Tasks to perform
• 1. Check each statement below against the coreference library notes and answer yes or no, quoting the words from the notes that decide it. (a) The mention detection heads were trained on about 100 languages. (b) In Node, fromLocal takes a directory path. (c) The maxLength option truncates inputs longer than N wordpieces.
• 2. Write the next part of the coreference library notes, picking up after their final sentence.

— START Text provided —

The XLM-R backbone covers ~100 languages but mention detection + pointer-net heads were only trained on these 5. Other languages may work via zero-shot transfer; verify on your domain before shipping.

API

`InfonCorefModel.fromHub(repo, options?)`

Load model artefacts from a Hugging Face repo. Downloads (and caches in the browser Cache API) meta.json, the chosen ONNX backbone, the mention scorer, and tokenizer.json.

Option	Type	Default	Notes
`precision`	`'fp32' \| 'fp16'`	`'fp16'`	FP16 halves the download. Falls back to FP32 if FP16 is missing in the repo.
`device`	`'auto' \| 'webgpu' \| 'wasm' \| 'cpu' \| 'cuda'`	`'auto'`	Browser auto-prefers WebGPU.
`maxLength`	`number`	`256`	Truncates inputs longer than N wordpieces.
`bioThreshold`	`number`	none	If set, suppresses low-confidence span detections. `0.7` is a common stricter setting.
`revision`	`string`	`'main'`	HF branch/tag/commit-SHA pin.
`debug`	`boolean`	`false`	Logs per-stage timings to `console.debug`.

`InfonCorefModel.fromLocal(baseUrl, options?)`

Same as fromHub but loads files relative to a base URL or filesystem path. Browser: baseUrl is a URL prefix (/models/coref/). Node: a directory path (./models/coref/).

The directory must contain:

meta.json
tokenizer.json
onnx/backbone_bio.onnx               (and .onnx.data sidecar if present)
onnx/backbone_bio_fp16.onnx
onnx/mention_scorer.onnx
onnx/mention_scorer_fp16.onnx

`model.resolve(text, options?)`

Run end-to-end coref on a single document. Returns CorefResult.

options accepts the same per-call overrides as fromHub's maxLength, bioThreshold, debug.

Power-user exports

If you want to swap one stage of the pipeline (e.g. a custom tokenizer or a different ORT runtime), the helpers are exported individually:

import {
  buildPairs,            // mention M → flat (pair_i, pair_j) tensors
  decodeBio,             // BIO logits → wordpiece spans
  groupClusters,         // antecedent decisions → union-find clusters
  loadTokenizer,         // SentencePiece JSON → Tokenizer
  fetchHubFile,          // HF Hub fetch + browser-cache
} from '@cp500/infon-coref';

These match the Python reference implementation in scripts/coref_onnx_experiment.py exactly — useful when comparing a Python/TS pipeline at the intermediate-tensor level.

— END Text provided —
— START Material —

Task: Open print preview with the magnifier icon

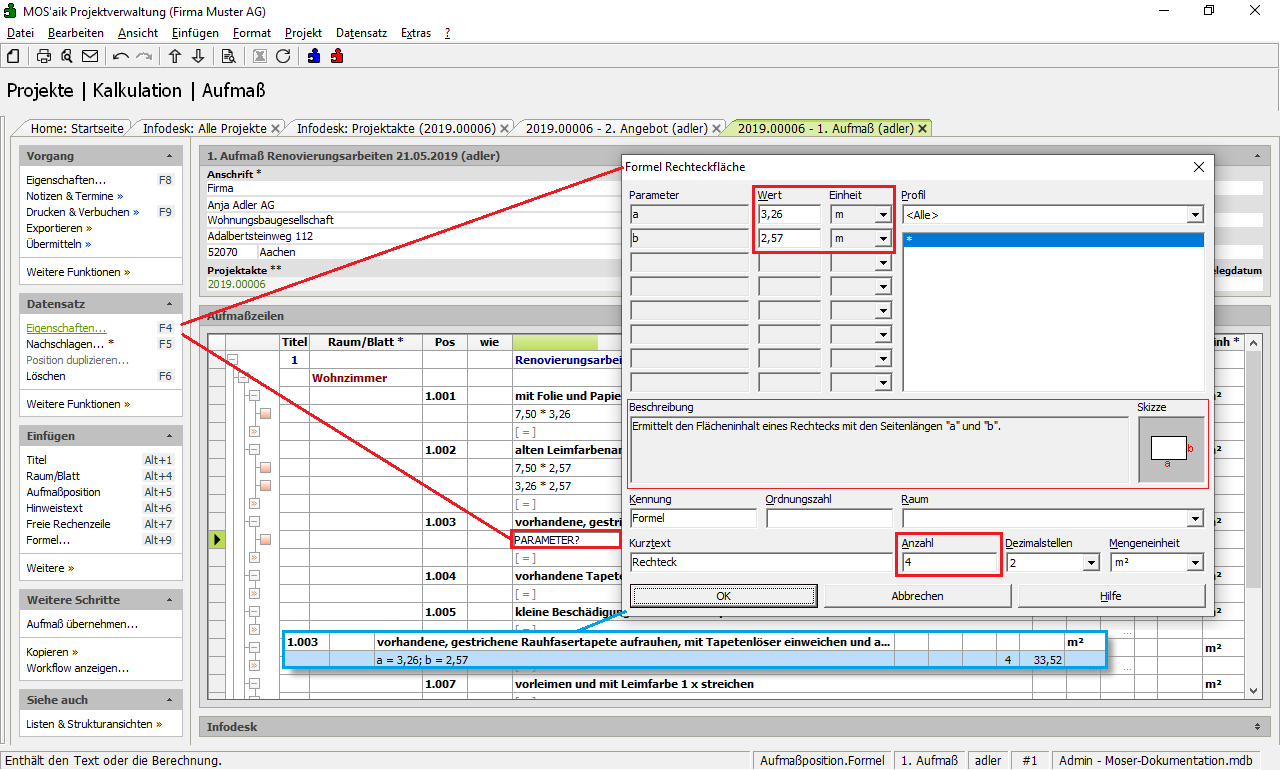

— END Material —

Answers to the exercises
• 1.
(a) No: "mention detection + pointer-net heads were only trained on these 5."
(b) Yes: "Node: a directory path (./models/coref/)."
(c) Yes: "Truncates inputs longer than N wordpieces."

• 2.
Architecture

┌─────────────────────────┐
│  text                   │
└────────────┬────────────┘
             ▼
┌─────────────────────────┐
│  SentencePiece tokenize │   tokenizer.json (XLM-R vocab)
└────────────┬────────────┘
             ▼   input_ids, attention_mask
┌─────────────────────────┐
│  backbone_bio.onnx      │   MiniLM-L12 (12 layers, H=384)
│   • XLM-R encoder       │   + 3-class BIO head
│   • bio_logits (T,3)    │
└────────┬────────┬───────┘
         │        │
         │        ▼  bio_logits → run-length decode → spans
         │  ┌──────────────────────┐
         │  │  decodeBio (TS)      │
         │  └──────────┬───────────┘
         │             ▼  span_starts, span_ends
         │  ┌──────────────────────┐
         │  │  buildPairs (TS)     │
         │  └──────────┬───────────┘
         │             ▼  pair_i, pair_j (triangular)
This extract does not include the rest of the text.